# PROVIDED PASSAGE
◆ ◆ ◆ ◆ ◆

While strengthening fire safety requirements in all premises regulated by the Regulatory Reform (Fire Safety) Order 2005 and improving competence and oversight generally, the Bill rightly focuses the new more stringent requirements on those buildings and those issues that pose the greatest risk. It provides a framework to ensure that, during design and construction, defined duty holders have clear responsibilities and that compliance with building regulations occurs. They will have to clear a series of hard stops through the new gateway system for in-scope buildings. In occupation, every building in scope will have an identified accountable person with clear responsibility for safety matters. Importantly, it will be a criminal offence not to carry out these duties effectively, punishable by an unlimited fine and up to two years in prison.

If we are truly to build a world-class regime, then residents must be at its heart. That is why, as well as championing social housing residents through the social housing charter that I created last year, we are giving residents a stronger voice in the system through the Bill, making it easier for them to seek redress and to have their voices heard. The Bill will require an accountable person for a high-rise residential building to engage with their residents and establish a formal complaints process for residents to raise concerns.

These measures are strong, but fair, and they will be overseen by the new building safety regulator within the Health and Safety Executive. The regulator will be equipped with robust powers to crack down on substandard practices, and as I said earlier, it will ensure that proportionality is embedded within its operations.

◆ ◆ ◆ ◆ ◆

# DATASET EXCERPT
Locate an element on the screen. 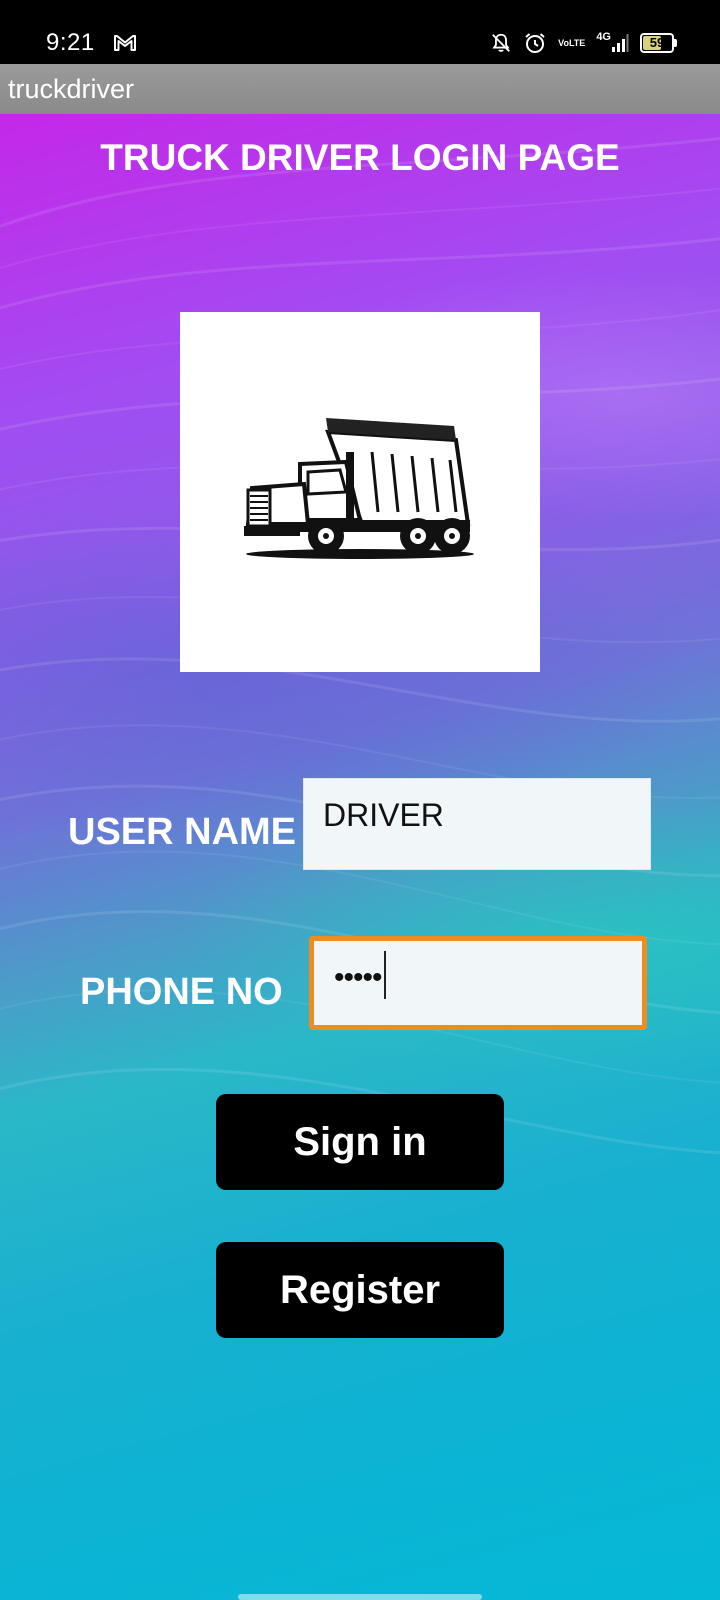 The height and width of the screenshot is (1600, 720). truck-logo is located at coordinates (360, 492).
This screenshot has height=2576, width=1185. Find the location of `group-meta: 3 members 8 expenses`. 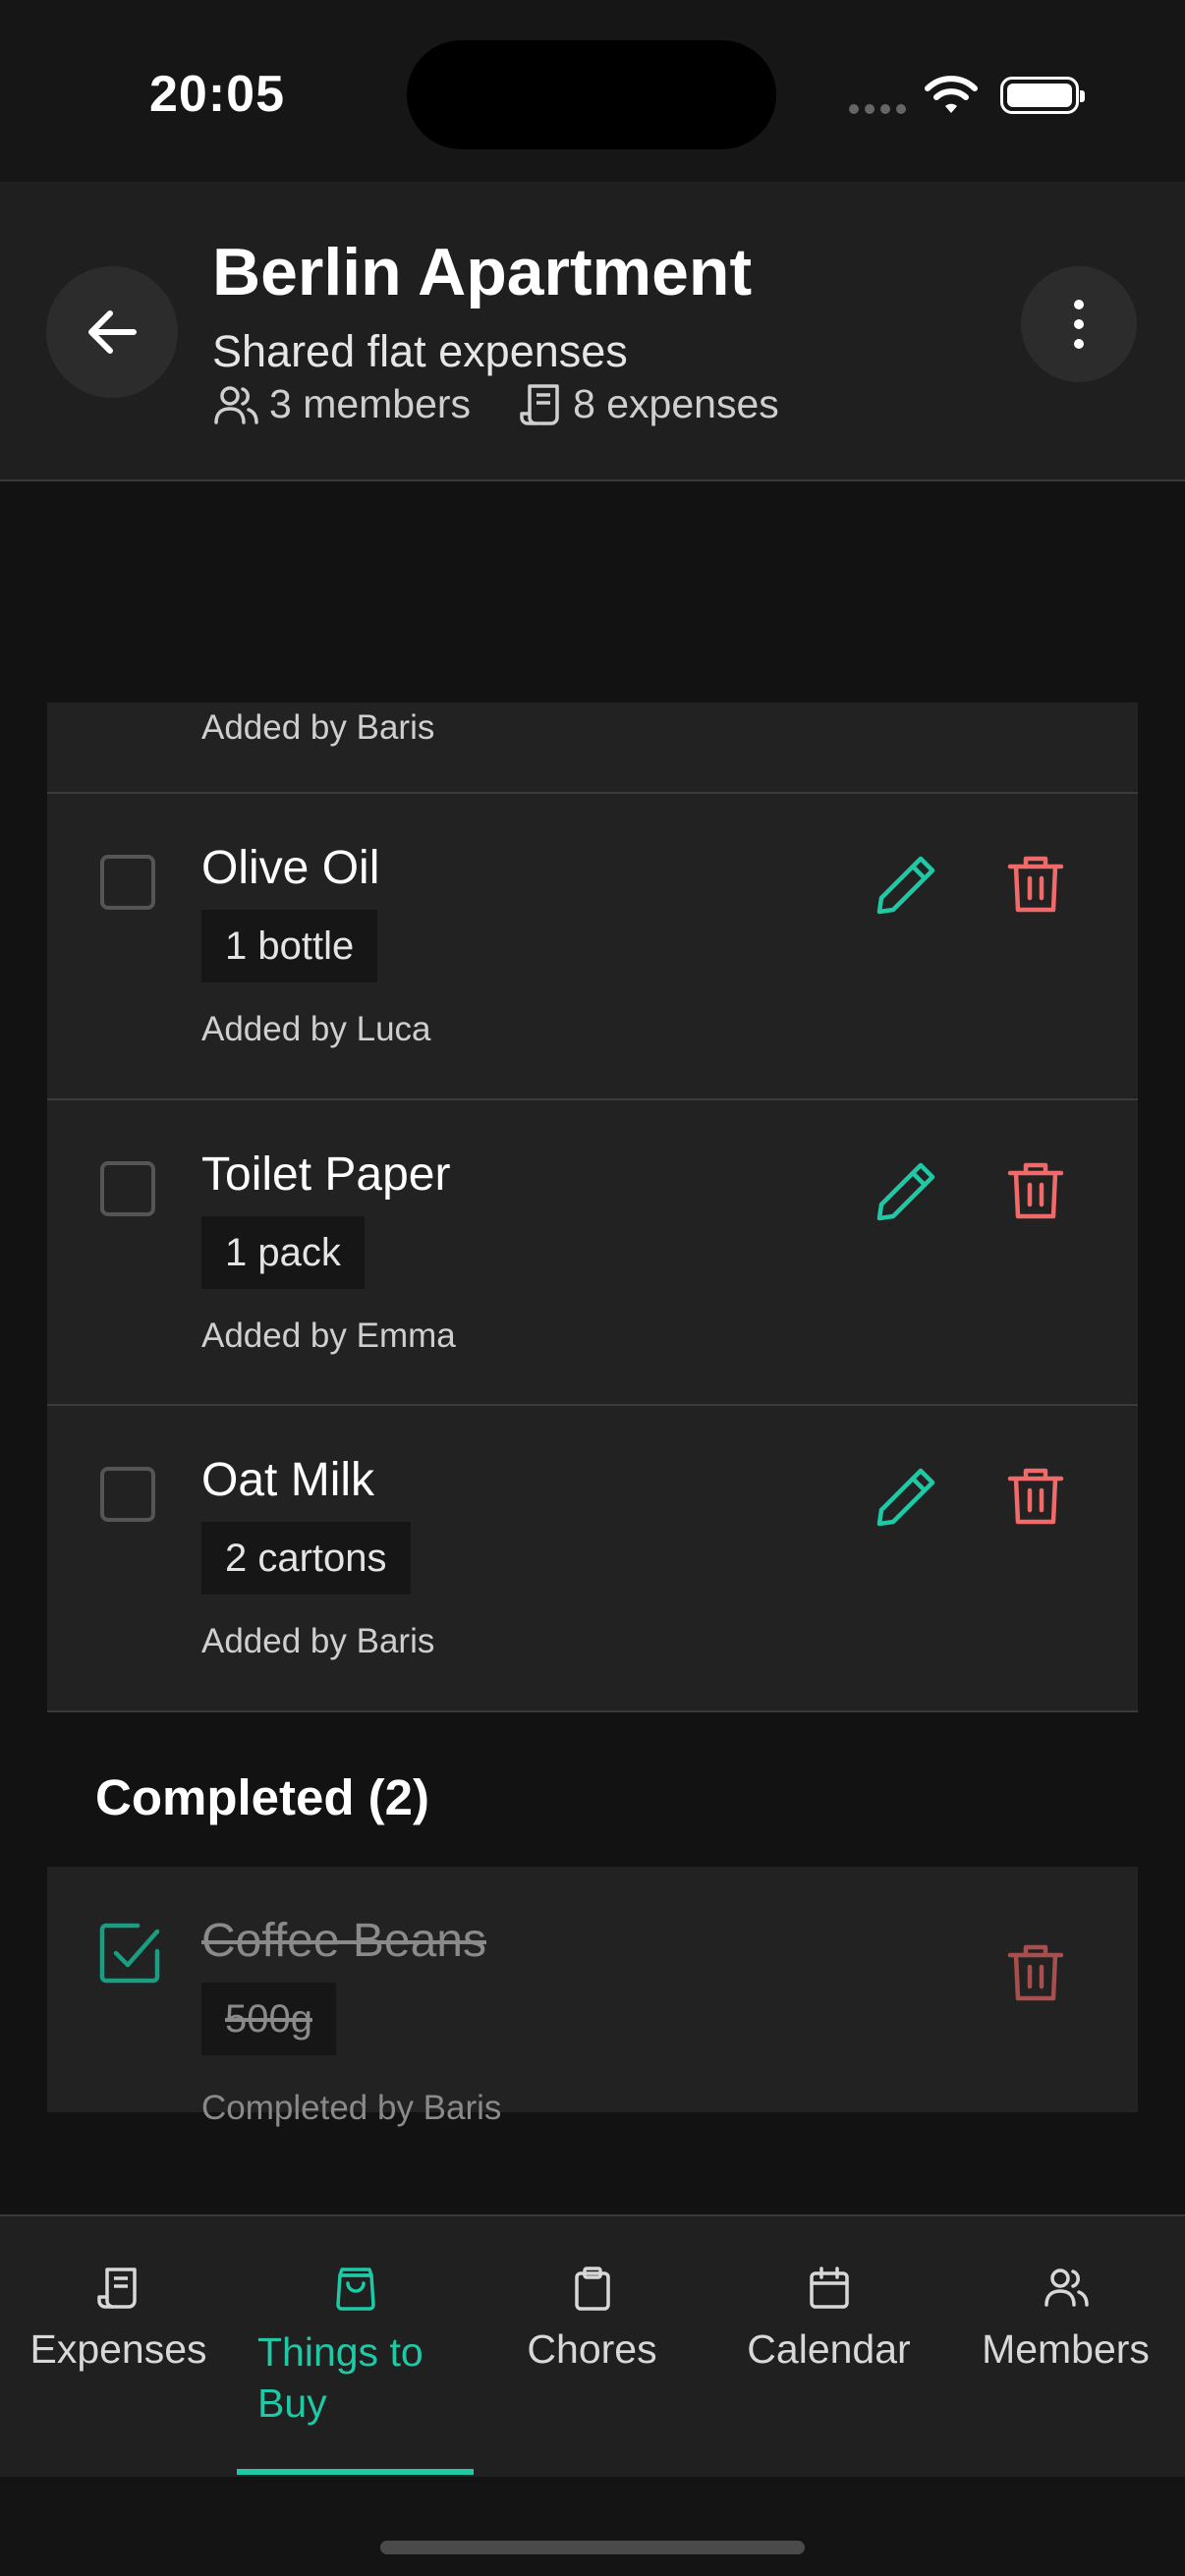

◆ ◆ ◆ ◆ ◆

# EXERCISE SET
• 1. Please reproduce, word for word, the part of the building safety passage that opens with the words containing "If we are truly" and closes with "to raise concerns.".
• 2. According to the building safety passage, what prison sentence can follow from failing to carry out the accountable duties effectively?

# TASK ANSWERS
• 1.
If we are truly to build a world-class regime, then residents must be at its heart. That is why, as well as championing social housing residents through the social housing charter that I created last year, we are giving residents a stronger voice in the system through the Bill, making it easier for them to seek redress and to have their voices heard. The Bill will require an accountable person for a high-rise residential building to engage with their residents and establish a formal complaints process for residents to raise concerns.

• 2. Up to two years in prison, along with an unlimited fine.